start

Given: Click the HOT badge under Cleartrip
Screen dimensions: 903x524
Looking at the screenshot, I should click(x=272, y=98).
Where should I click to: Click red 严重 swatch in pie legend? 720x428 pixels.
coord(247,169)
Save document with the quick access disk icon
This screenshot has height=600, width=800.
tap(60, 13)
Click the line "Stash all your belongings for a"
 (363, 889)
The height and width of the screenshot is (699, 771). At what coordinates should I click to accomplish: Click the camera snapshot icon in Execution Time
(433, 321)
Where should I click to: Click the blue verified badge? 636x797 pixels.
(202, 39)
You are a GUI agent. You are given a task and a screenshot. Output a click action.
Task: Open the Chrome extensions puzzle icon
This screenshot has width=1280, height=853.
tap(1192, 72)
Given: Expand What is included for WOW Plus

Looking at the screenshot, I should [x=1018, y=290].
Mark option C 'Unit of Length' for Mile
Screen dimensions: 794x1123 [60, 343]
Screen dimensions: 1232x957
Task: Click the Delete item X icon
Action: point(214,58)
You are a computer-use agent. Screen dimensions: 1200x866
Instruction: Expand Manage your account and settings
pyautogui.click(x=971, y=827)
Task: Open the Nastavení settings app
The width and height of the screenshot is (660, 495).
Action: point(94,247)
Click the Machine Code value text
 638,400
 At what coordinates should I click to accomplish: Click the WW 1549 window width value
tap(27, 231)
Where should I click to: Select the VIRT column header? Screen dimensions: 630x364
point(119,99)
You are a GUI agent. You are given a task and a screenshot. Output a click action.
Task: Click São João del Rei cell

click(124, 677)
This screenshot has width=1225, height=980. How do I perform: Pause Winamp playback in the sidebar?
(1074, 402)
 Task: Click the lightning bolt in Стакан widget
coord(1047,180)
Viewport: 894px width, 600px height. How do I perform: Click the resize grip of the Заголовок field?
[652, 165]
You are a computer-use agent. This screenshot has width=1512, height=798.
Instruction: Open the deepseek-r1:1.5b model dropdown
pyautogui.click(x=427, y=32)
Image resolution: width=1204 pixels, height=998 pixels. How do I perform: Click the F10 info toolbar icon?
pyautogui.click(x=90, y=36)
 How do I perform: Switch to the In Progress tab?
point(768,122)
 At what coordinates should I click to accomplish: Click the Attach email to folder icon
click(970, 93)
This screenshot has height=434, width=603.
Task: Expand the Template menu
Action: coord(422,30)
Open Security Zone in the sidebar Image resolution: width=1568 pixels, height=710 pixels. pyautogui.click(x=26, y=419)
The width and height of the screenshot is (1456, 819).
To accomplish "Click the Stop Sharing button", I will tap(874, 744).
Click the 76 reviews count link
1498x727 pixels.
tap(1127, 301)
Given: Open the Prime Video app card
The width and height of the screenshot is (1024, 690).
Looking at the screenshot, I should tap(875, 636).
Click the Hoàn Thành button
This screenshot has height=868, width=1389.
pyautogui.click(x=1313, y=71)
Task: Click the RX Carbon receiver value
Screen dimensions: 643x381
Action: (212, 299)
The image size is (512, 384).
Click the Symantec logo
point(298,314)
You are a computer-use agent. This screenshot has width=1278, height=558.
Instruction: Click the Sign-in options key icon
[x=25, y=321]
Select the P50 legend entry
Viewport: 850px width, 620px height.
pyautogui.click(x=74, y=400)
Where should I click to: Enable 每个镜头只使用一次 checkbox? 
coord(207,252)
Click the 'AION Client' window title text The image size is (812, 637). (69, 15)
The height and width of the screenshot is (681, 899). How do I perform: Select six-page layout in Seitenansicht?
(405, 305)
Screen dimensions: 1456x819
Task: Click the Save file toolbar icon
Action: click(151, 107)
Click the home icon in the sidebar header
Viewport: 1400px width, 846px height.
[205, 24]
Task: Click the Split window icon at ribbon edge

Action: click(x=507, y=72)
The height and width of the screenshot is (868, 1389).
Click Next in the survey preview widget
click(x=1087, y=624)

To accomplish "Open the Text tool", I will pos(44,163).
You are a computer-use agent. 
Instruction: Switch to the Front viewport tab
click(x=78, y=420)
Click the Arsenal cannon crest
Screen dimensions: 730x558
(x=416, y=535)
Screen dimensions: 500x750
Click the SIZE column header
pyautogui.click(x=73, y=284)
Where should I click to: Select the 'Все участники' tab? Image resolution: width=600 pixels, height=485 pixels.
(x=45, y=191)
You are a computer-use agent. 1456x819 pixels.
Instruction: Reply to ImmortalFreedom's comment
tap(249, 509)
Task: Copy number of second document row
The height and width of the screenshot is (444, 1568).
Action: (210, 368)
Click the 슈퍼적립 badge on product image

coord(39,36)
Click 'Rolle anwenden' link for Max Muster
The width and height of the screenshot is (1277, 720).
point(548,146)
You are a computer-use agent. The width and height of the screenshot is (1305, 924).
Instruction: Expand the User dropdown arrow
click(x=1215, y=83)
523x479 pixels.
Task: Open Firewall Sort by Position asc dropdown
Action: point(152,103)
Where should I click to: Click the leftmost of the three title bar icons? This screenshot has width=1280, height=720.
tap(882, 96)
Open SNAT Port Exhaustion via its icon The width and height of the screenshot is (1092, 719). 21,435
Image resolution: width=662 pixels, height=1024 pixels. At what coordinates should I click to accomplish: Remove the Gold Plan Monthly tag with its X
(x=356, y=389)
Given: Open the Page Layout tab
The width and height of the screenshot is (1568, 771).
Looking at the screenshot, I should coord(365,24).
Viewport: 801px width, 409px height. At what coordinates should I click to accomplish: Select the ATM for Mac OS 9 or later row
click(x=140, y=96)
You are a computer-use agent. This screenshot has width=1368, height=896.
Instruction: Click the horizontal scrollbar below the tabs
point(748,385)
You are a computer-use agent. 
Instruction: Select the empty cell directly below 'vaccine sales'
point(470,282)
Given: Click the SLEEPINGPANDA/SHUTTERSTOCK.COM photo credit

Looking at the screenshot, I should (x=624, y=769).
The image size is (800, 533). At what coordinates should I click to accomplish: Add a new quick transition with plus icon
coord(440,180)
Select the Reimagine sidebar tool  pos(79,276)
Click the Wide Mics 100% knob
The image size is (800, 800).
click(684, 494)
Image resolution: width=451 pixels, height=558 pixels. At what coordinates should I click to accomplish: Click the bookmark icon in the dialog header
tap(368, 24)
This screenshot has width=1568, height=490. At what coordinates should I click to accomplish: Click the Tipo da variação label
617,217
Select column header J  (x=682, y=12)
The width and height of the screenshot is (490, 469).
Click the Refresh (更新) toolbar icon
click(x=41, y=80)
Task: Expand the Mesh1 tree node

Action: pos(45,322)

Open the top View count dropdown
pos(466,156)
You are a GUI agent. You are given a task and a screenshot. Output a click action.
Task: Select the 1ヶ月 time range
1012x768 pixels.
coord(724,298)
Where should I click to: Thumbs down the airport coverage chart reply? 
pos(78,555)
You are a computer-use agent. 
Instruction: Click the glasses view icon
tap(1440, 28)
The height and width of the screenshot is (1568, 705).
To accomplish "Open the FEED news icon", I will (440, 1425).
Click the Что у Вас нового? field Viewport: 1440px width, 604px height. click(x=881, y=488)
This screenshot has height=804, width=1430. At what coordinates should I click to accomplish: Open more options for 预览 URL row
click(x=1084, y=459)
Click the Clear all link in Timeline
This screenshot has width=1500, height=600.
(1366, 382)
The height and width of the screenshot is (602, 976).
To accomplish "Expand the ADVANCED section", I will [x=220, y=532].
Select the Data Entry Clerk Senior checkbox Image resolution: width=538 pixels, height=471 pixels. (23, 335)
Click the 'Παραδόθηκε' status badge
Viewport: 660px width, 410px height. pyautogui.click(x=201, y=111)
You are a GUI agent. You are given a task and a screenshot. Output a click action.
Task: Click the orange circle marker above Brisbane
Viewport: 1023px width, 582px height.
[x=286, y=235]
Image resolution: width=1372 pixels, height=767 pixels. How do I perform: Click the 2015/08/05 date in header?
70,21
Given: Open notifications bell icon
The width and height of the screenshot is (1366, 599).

end

__Stated goal__: Convert the lines from the line with "Image resolution: width=1204" to the line with "point(768,122)" into a numbered list, omitting blank lines.

__Correct output__:
1. Image resolution: width=1204 pixels, height=998 pixels. How do I perform: Click the F10 info toolbar icon?
2. pyautogui.click(x=90, y=36)
3.  How do I perform: Switch to the In Progress tab?
4. point(768,122)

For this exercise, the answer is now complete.